* Start Document passage *

Natural language identification and assign as like "en", "fr", "tr"

1.4k views Asked by At

Is there any package for identifying which language is a text in R? I have many rows including text in different languages like "en", "es", "fr", "ja" and so on.. Is it possible to get result with language column like below?

id text                 language
1  "I am a musician"    en 
2  "я инженер"          ru 
3  "Je suis un poète"   fr

Or any other possible help to define type of natural language?

1

There are 1 answers

5
AkselA On BEST ANSWER

Your best shot is probably cldr, it uses Chrome's language detection library.

library(devtools)
install_github("aykutfirat/cldr")

library(cldr)

docs1 <- c(
  "Detects the language of a set of documents with possible input hints. Returns the top 3 candidate languages and their probabilities as well.",
  "Som nevnt på møte forrige uke er det ulike ting som skjer denne og neste uke.",
  "Ganz besonders wollen wir, dass forthin allenthalben in unseren Städten, Märkten und auf dem Lande zu keinem Bier mehr Stücke als allein Gersten, Hopfen und Wasser verwendet und gebraucht werden sollen.",
  "Роман Гёте «Вильгельм Майстер» заложил основы воспитательного романа эпохи Просвещения.")

* End Document passage *

▶ **Requests**
**1.** Answer from the language-detection thread:
(a) Which language codes does the person asking give as examples of the languages in their rows?
(b) Whose language detection library does cldr use, according to the answer?
(c) Which line of code installs cldr from GitHub?
**2.** Pick up the language-detection thread where it stops, carrying on with the R code in the answer.
The lines after this point are not needed.

* Start Information given *

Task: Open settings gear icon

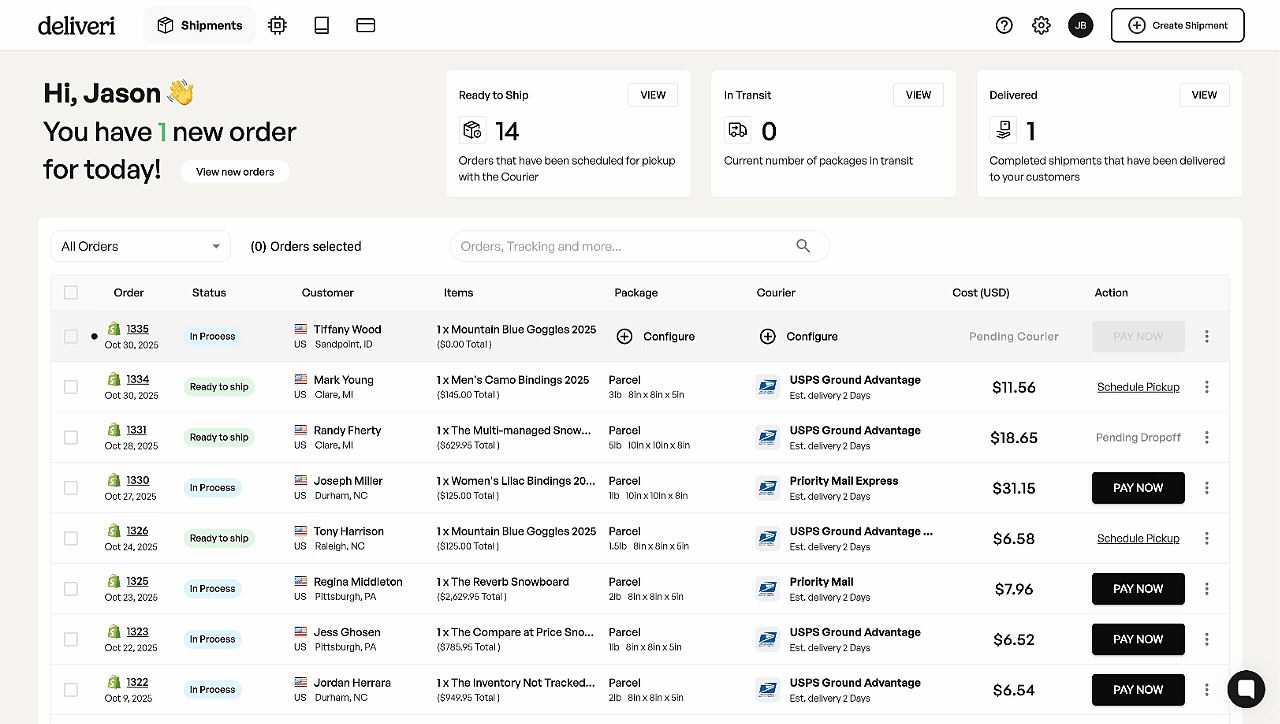Action: tap(1041, 25)
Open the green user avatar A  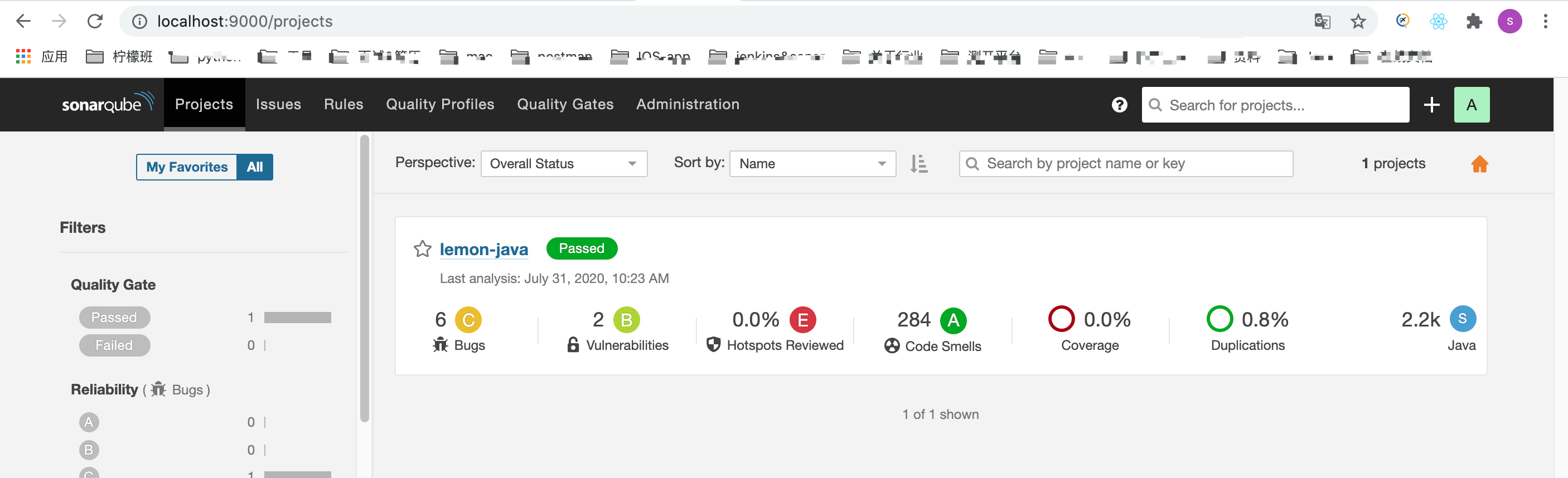pyautogui.click(x=1470, y=105)
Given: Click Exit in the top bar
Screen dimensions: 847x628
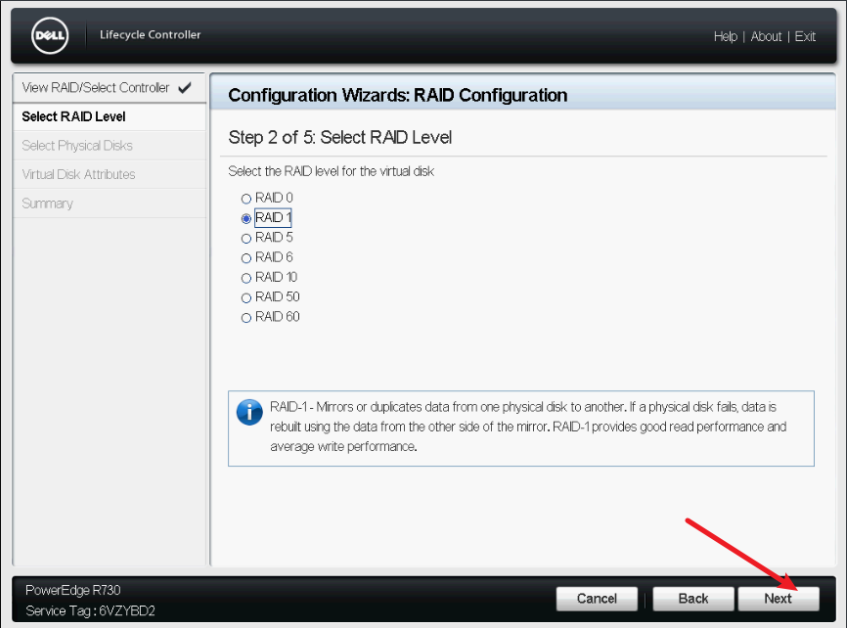Looking at the screenshot, I should [x=805, y=36].
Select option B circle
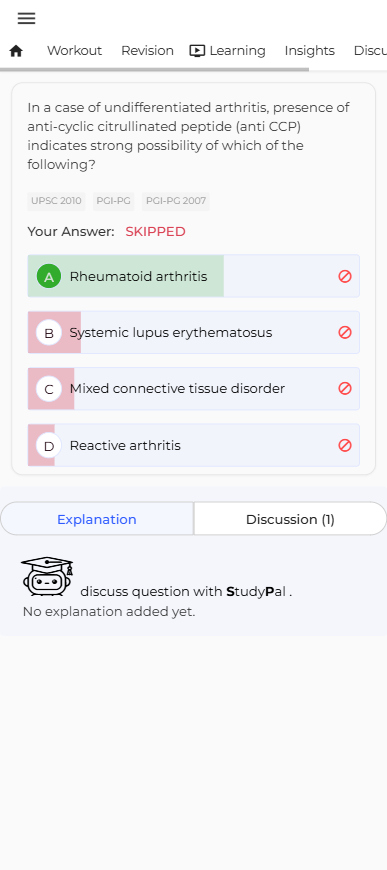 point(49,333)
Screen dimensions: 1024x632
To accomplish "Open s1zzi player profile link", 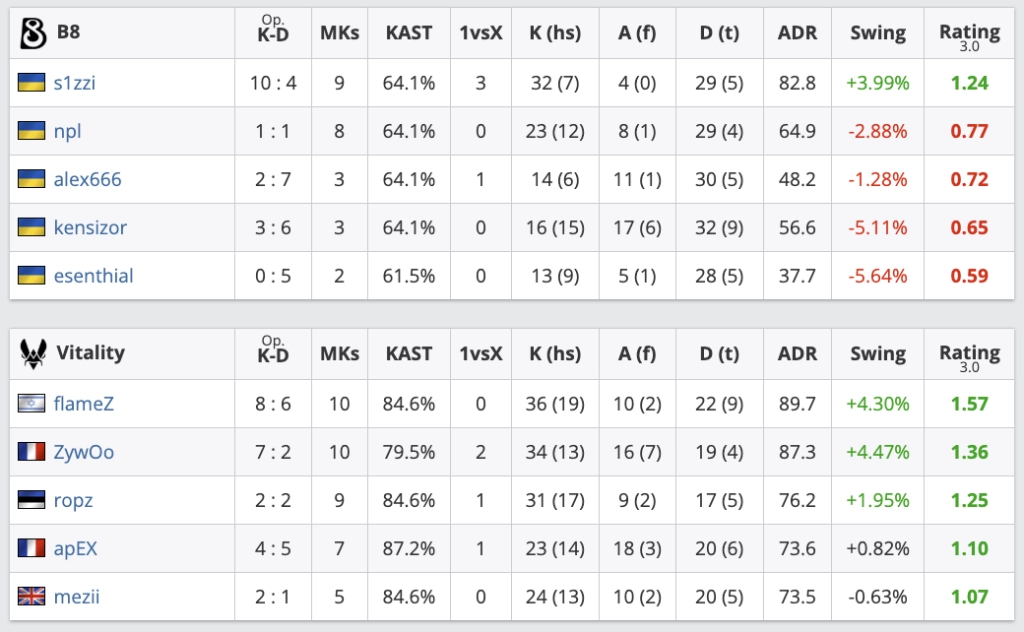I will (74, 83).
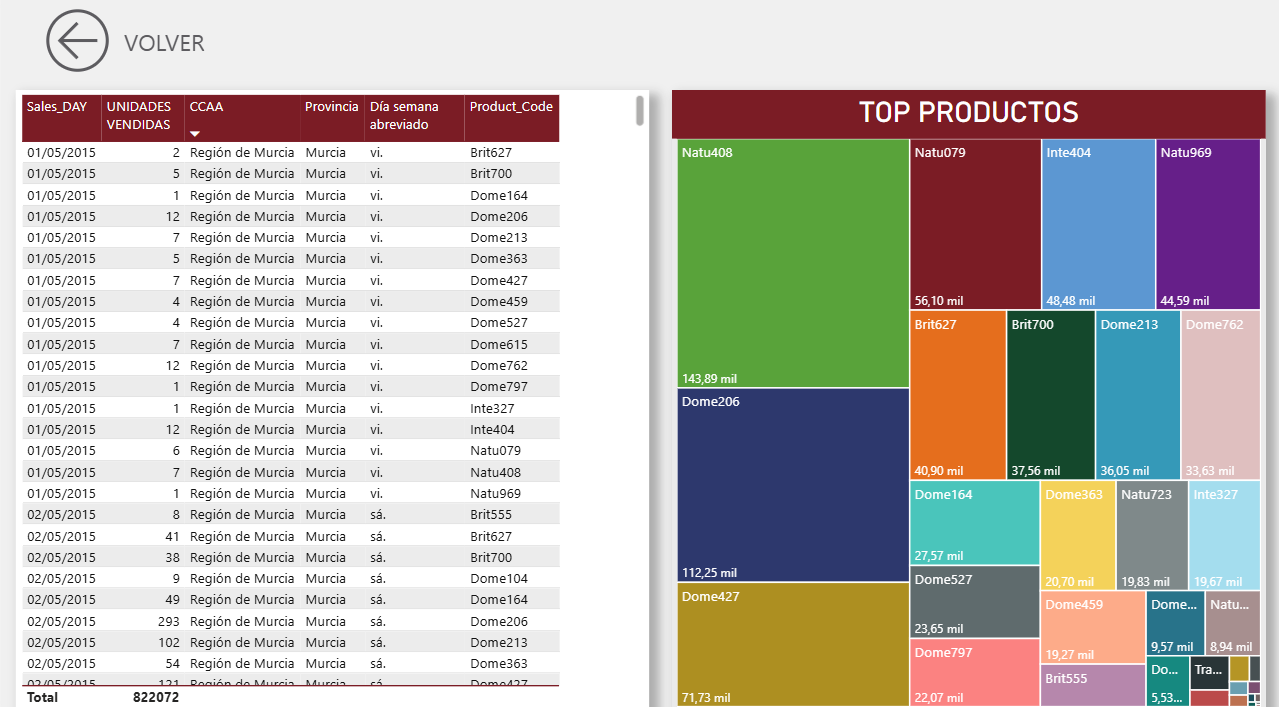Screen dimensions: 1279x707
Task: Click the table vertical scrollbar thumb
Action: pyautogui.click(x=640, y=110)
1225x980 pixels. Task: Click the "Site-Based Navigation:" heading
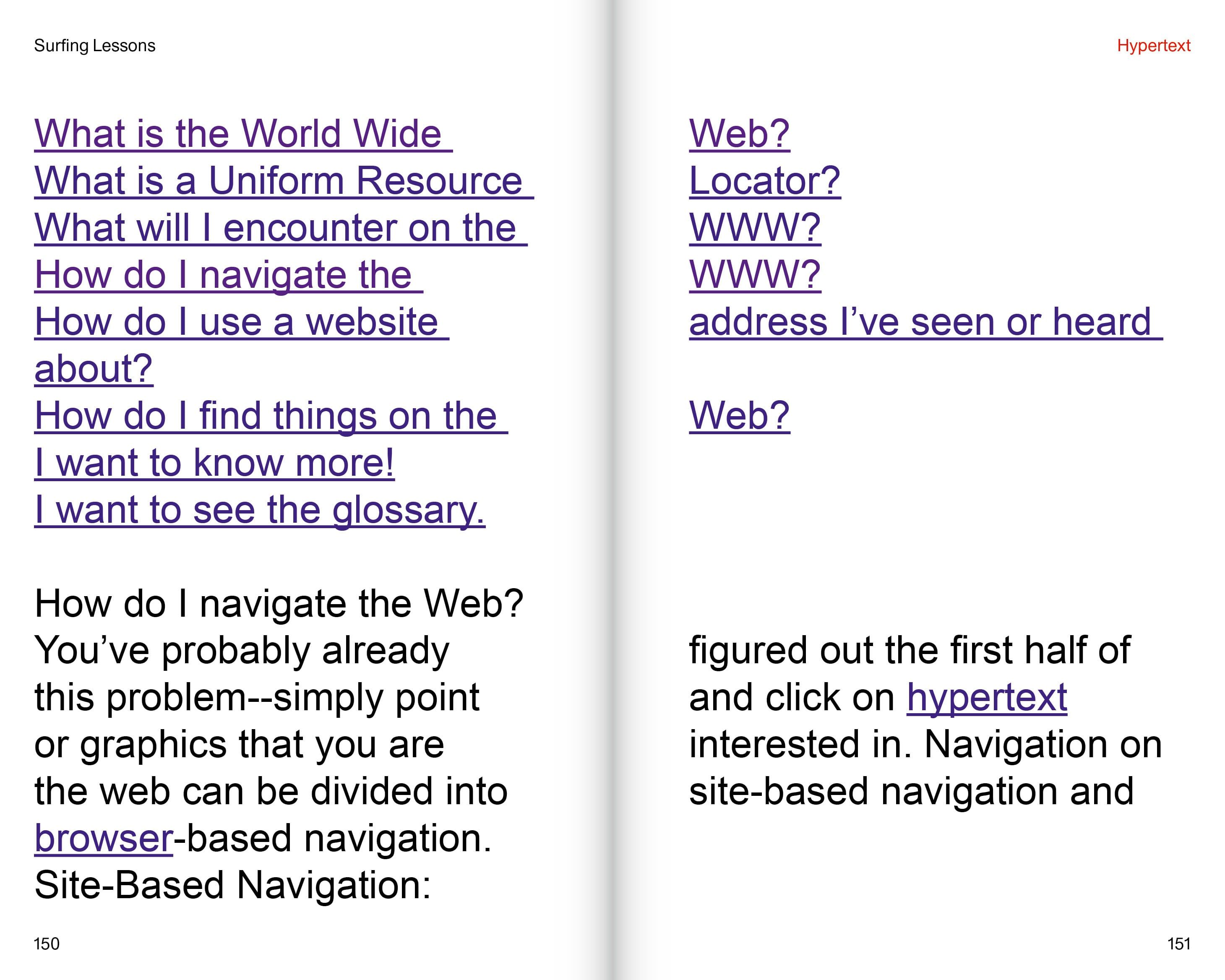[x=233, y=886]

* End Information given *

▶ **Answers provided**
**1.**
(a) "en", "es", "fr", "ja"
(b) Chrome's
(c) install_github("aykutfirat/cldr")

**2.**
detectLanguage(docs1)$detectedLanguage
# [1] "ENGLISH" "NORWEGIAN" "GERMAN" "RUSSIAN"

However, your examples seems to be a bit too short.

docs2 <- c("I am a musician", "я инженер", "Je suis un poète")

detectLanguage(docs2)$detectedLanguage
# [1] "Unknown" "Unknown" "Unknown"

As noted by Ben textcat seems to perform better on the shorter examples given by gulnerman, but unlike cldr it doesn't indicate how reliable the matches are. This makes it difficult to say how much you can trust the results, even though two out of three were correct in this case.

library(textcat)
textcat(docs2)
# [1] "latin" "russian-iso8859_5" "french"